--- SOURCE DOCUMENT ---
|---|

African American Visual Arts

African American Visual Arts

African American Visual Arts

African American Visual Arts

Synopsis

This book examines the quilts, ceramics, paintings, sculpture, installations, assemblages, daguerreotypes, photography and performance art produced by African American artists over a two hundred year period. The author draws on archaeological discoveries and unpublished archival materials to recover the lost legacies of artists living and working in the United States. As the first critical study to provide in-depth case studies of twenty artists, this book introduces readers to works created in response to the Middle Passage, Atlantic slavery, lynching, racism, segregation, and the fight for civil rights. Bernier examines little-discussed panoramas, murals, portraits, textile designs, collages and mixed-media installations to get to grips with key motifs and formal issues within African American art history. Working within this tradition, artists experiment with cutting edge techniques and alternative subject-matter to undermine racist iconography and endorse a new visual language. They push thematic and formal boundaries to create powerful narratives and epic histories of creativity, labour, discrimination, suffering and resistance. By providing close readings of works by artists such as Elizabeth Catlett, Jacob Lawrence, William Edmondson, Howardena Pindell, Charles Alston, Romare Bearden, Norman Lewis, Betye Saar, Horace Pippin and Kara Walker, this book sheds new light on the thematic and formal complexities of an African American art tradition which still remains largely shrouded in mystery. Includes 16 colour photographs.

|---|

--- PROVIDED MATERIAL ---
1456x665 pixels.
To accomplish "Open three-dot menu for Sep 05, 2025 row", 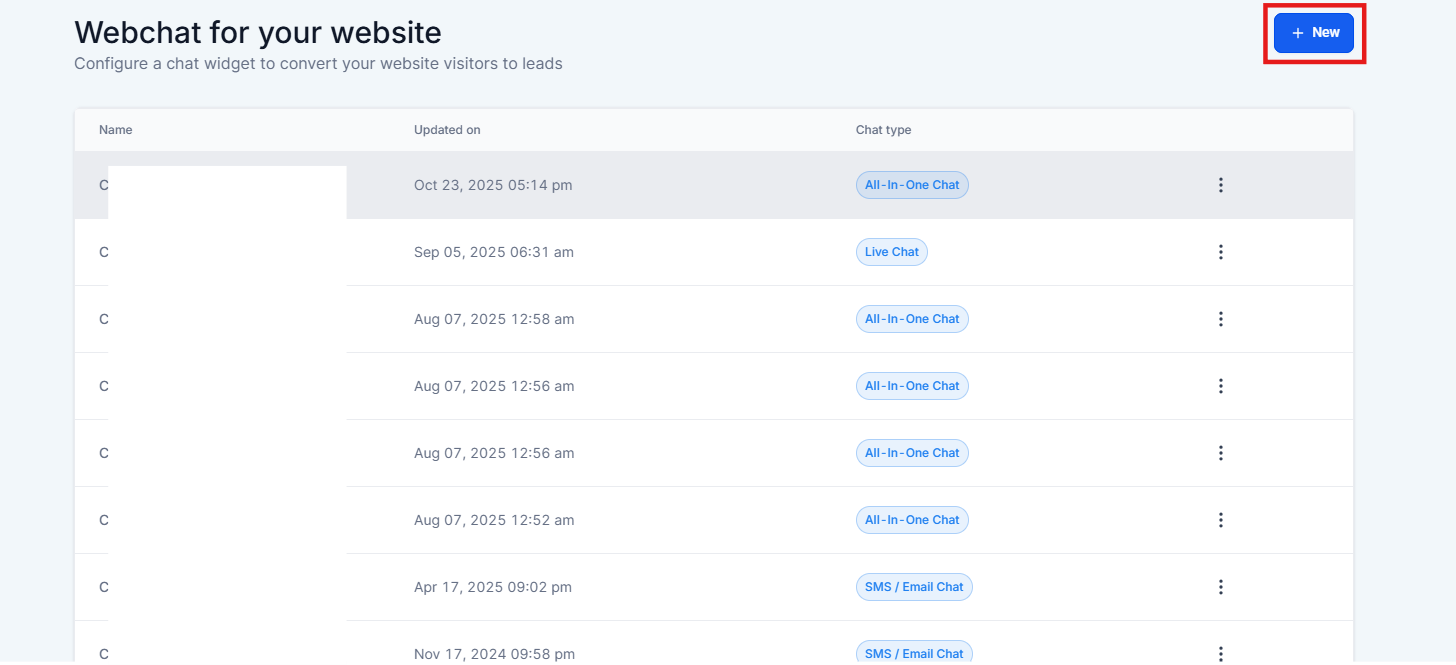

|---|

--- EXERCISE TASK A ---
In the book synopsis, how many artists receive in-depth case studies?
--- EXERCISE TASK B ---
Carry on the book synopsis on African American visual arts from the point where it stops.
The material is not needed for what follows.

--- RESPONSE A ---
Twenty artists.

--- RESPONSE B ---
Excerpt

I have written this book with the aim of breathing fresh life into African American art history by focusing upon the aesthetic issues and experimental practices of artists working across a long time frame and a diverse range of media. Emerging during slavery and surviving on down through to a post-civil rights era, black visual arts have taken many forms including mural, portrait, landscape and abstract painting; sculpture; daguerreotyping and photography; pottery, quilting and collage; assemblage, installation, street and performance art. Despite their many and important differences, it is possible to trace thematic and formal continuities across this vast body of works produced by African American artists living and working in the United States. Many artists have repeatedly pushed the boundaries of media and materials in the search for a visual language which would represent the difficult realities of African American struggles for existence. For so many early artists emerging during slavery in particular, the act of sculpting, painting or quilting in and of itself constituted a radical act of self-expression and resistance.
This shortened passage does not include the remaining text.